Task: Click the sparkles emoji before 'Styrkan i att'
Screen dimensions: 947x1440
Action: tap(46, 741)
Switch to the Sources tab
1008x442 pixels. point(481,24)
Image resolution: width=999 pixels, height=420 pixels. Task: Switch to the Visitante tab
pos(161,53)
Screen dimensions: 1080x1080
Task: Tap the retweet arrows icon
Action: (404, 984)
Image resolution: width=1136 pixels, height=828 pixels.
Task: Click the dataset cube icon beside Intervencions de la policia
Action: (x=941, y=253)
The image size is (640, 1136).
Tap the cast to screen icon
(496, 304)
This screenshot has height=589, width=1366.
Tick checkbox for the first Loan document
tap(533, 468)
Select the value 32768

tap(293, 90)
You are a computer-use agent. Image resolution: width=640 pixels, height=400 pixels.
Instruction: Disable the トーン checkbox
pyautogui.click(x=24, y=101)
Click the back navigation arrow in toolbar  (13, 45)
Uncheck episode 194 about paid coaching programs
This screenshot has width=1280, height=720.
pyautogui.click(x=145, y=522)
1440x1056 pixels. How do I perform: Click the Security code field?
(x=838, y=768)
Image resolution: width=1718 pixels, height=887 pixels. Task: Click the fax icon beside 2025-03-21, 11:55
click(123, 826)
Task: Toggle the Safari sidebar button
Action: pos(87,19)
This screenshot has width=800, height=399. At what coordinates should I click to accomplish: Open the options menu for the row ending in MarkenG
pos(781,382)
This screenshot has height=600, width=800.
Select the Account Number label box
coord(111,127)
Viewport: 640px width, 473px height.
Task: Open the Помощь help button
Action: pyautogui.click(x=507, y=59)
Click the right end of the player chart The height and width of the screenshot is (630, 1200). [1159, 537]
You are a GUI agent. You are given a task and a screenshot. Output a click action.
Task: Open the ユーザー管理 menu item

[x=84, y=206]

**Exercise brief:** Search the preceding listing for "agent", then copy every line that holds it.

**Result for this task:**
You are a computer-use agent. Image resolution: width=640 pixels, height=400 pixels.
You are a GUI agent. You are given a task and a screenshot. Output a click action.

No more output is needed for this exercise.